This work addresses the high computational complexity of traditional farthest point sampling (FPS), which hinders its deployment in robotic systems requiring real-time performance under limited computational resources. The authors propose RadiusFPS, a novel framework that introduces spherical voxel pruning to preserve standard FPS sampling quality while eliminating redundant distance computations via geometric conservative bounds and reducing update overhead through coordinate-level skip tests. Furthermore, they design RadiusFPS-G, a GPU warp-level fused implementation that integrates voxel selection, pruning, and distance updates to significantly minimize memory accesses. Experiments on S3DIS, ScanNet, and SemanticKITTI demonstrate that RadiusFPS-G achieves up to 2.5× speedup over existing GPU-based FPS methods, uses approximately half the memory of QuickFPS, maintains comparable segmentation accuracy, and delivers the fastest end-to-end inference latency to date.

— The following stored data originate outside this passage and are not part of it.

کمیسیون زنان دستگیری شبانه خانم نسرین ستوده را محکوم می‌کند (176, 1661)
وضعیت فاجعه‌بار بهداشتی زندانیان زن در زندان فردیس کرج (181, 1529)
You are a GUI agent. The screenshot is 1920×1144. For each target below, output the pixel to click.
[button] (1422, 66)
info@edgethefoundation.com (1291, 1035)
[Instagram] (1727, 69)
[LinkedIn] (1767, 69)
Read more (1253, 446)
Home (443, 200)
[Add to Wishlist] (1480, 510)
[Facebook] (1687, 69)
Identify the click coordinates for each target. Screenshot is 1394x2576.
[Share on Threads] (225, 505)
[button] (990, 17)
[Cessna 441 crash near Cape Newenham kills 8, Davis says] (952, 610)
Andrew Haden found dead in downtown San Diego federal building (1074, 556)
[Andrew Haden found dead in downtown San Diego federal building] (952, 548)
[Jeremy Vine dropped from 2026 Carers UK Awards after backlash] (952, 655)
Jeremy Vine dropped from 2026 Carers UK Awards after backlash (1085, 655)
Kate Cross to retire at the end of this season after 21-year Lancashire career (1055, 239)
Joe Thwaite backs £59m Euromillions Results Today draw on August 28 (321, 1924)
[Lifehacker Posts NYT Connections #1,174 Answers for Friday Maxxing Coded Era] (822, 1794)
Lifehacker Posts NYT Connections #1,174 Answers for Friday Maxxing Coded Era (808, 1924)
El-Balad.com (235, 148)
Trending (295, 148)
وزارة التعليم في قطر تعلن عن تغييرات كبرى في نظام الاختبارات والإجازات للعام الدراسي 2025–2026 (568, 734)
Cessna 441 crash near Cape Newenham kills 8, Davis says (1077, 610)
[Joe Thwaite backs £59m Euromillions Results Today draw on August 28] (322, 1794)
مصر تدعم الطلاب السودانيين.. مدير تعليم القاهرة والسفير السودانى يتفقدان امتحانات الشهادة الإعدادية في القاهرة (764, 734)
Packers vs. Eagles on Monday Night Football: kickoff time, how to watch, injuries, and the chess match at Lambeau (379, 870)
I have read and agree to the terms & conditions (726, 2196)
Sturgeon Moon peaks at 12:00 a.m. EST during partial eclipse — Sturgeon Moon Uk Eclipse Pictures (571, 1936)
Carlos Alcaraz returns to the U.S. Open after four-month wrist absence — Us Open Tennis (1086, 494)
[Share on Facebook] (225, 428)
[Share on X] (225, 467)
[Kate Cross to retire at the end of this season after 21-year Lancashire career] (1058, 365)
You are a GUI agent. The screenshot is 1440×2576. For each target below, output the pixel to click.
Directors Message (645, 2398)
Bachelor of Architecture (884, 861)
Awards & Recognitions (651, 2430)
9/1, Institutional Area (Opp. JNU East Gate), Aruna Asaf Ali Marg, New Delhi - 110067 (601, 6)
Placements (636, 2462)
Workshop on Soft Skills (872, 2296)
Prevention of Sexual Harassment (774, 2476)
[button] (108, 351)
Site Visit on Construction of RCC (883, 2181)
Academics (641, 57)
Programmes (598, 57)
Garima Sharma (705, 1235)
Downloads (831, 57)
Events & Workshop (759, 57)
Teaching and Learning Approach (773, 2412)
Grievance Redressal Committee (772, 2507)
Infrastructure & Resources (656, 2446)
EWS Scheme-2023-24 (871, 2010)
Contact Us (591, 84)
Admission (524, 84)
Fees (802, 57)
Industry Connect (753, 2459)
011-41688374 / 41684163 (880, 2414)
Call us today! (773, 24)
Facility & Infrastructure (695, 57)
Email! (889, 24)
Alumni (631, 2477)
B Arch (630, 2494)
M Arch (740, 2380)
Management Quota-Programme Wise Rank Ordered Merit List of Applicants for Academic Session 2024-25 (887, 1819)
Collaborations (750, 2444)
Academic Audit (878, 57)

Point clouds are a primary sensory representation for robotic perception, underpinning LiDAR-based autonomous driving, simultaneous localization and mapping (SLAM), and navigation. Within these pipelines, Farthest Point Sampling (FPS) is the most well-known downsampling operator, as its uniform coverage preserves the geometric structure on which downstream perception relies. However, the large time complexity of classical FPS scales poorly with the million-point-per-second rates of modern 3D sensors, making it a dominant latency bottleneck that conflicts with the real-time and limited onboard compute budgets of robotic systems. Therefore, we propose RadiusFPS, an FPS acceleration framework based on spherical voxel pruning that preserves the standard FPS update rule under the same initialization and tie-breaking policy. By indexing the point cloud with spherical voxels, RadiusFPS derives a conservative geometric bound that prunes redundant distance computations in each iteration, complemented by a coordinate-wise point-skip test that removes residual updates. We further introduce RadiusFPS-G, a warp-level GPU implementation that fuses voxel selection, pruning, and distance update into memory-coalesced kernels, eliminating costly global-memory round-trips. On indoor (S3DIS, ScanNet) and outdoor LiDAR (SemanticKITTI) benchmarks, RadiusFPS-G attains up to 2.5x speedup over GPU-based FPS and matches or exceeds QuickFPS among the evaluated methods while using roughly half its GPU memory, with comparable segmentation accuracy. When coupled with the learning-based FastPoint sampler, the resulting pipeline achieves the fastest End-to-End inference among all evaluated configurations. These properties make high-quality FPS-style sampling practical for latency- and memory-constrained robotic vision.